The Constitution, though, is far from a democratic screed. Our Framers did indeed create the Constitution as a check on the people. That is because many of the Framers themselves believed the people were too subject to the blandishments of demagogues — and the financially corrupt.
The Framers worried that too many of the state governments were controlled by the unscrupulous and irresponsible, and that, if the nation was to survive, it needed a national government devoted to the preservation life, liberty — and private property.
Our progressives (or latter day socialists) who believe in levelling and redistribution, of course, cannot tolerate these constitutional restraints. The Constitution’s past history of approving blatant discrimination and enslavement of African-Americans, as Sen. Cory Booker, D-N.J., recently reminded us, is for many a fatal taint.
And yet, when the American people are so inclined, the Constitution can be amended, as it was following the Civil War, and done so to ban slavery and also to ensure equal protection, due process, the franchise, and the privileges and immunities of citizens to newly freed blacks.
A Constitutional Amendment belatedly gave women the right to vote as well, though it was not until well into the 20th century that this right became universal in this country.
The Constitution may now need some additional amendments, targeted at restraining what has come to be the administrative, or, as President Trump likes to call it, the "deep state," an entrenched bureaucracy bent on preserving its own prerogatives; one hardly operating in the interests of most Americans.
Paradoxically, however, for a document which in some ways checked the arbitrary power of the people, the Framers' "constitutional scheme" embraced the notion that the federal government was one of limited and enumerated powers.
The central government was assigned the regulation of interstate commerce, the conduct of foreign affairs, and the maintenance of the national currency. But most matters were still left to the governments closest to the people, the state and local bodies.
In the latter part of the 20th century, and the early part of the 21st, this was all but forgotten. Thus, the federal government expanded into every aspect of American life.
In the late 18th century, the problem may have been abusive state governments which suspended debts and contracts, and rendered property uncertain. We now have a different problem. The desire for the taming of the federal leviathan is what best explains the rise of Donald Trump.
President Trump has understood that his judicial appointments will determine whether the Framers’ original scheme of a federal government of limited and enumerated powers will survive.
No wonder then, that the bureaucrats, representatives, and senators of the Democratic Party (and, indeed, some Republicans), who had consolidated their own power through the federal government, now understand their political misdeeds are threatened.
Little wonder either that these same forces have resorted to unscrupulous maneuvering and unwonted smearing of personal reputation, as has been done lately with the nomination of Brett Kavanaugh to the U.S. Supreme Court, and as was done by Obama administration officials in the manufactured Russia collusion narrative.
President Trump has often been wrongly derided as an autocrat, but in returning us closer to the conception of the Framers, and in returning power to the governments closest to the people, he is fulfilling the goal of the 1789 document.

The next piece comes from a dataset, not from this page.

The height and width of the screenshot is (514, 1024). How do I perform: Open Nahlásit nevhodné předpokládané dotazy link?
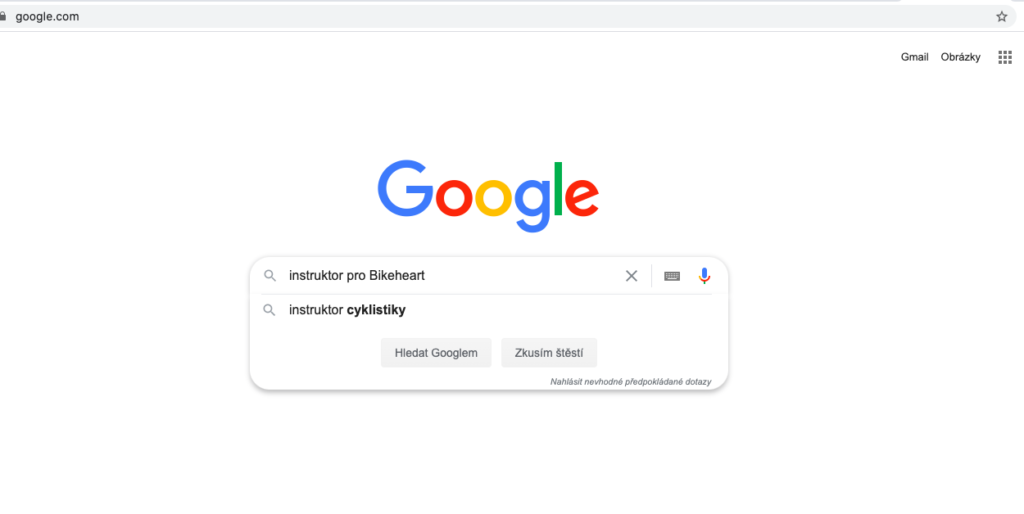click(x=630, y=381)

Washington D.C. and its suburbs have become one of the wealthiest parts of our country because of the massive misappropriation of the nation’s resources.
This was not the way it was supposed to be.
In restricting the federal government, however, and in enforcing a strict separation of powers and federalism (so that the judiciary and the executive were barred from legislating, and the legislature was barred from unduly entrenching on the prerogatives of the state and local governments), the Framers actually furthered the goal of popular sovereignty.
Ours was not a nation designed to be authoritatively ruled by a dictatorial central government.
The outrage of those who find their power and influence reduced and their ill-gotten gains diminishing is understandable, but the program this president has undertaken, inclusive of his judicial appointments, are laudable and must be allowed a chance to succeed.
Stephen B. Presser is the Raoul Berger Professor of Legal History Emeritus at Northwestern’s Pritzker School of Law, the Legal Affairs Editor of Chronicles: A Magazine of American Culture, and a contributor to The University Bookman. He graduated from Harvard College and Harvard Law School, and has taught at Rutgers University, the University of Virginia, and University College, London. He has often testified on constitutional issues before committees of the United States Congress, and is the author of "Recapturing the Constitution: Race, Religion, and Abortion Reconsidered" (Regnery, 1994) and "Law Professsors: Three Centuries of Shaping American Law" (West Academic, 2017). Presser was recently appointed as a Visiting Scholar in Conservative Thought and Policy at the University of Colorado's Boulder Campus for 2018-2019. To read more of his reports — Click Here Now.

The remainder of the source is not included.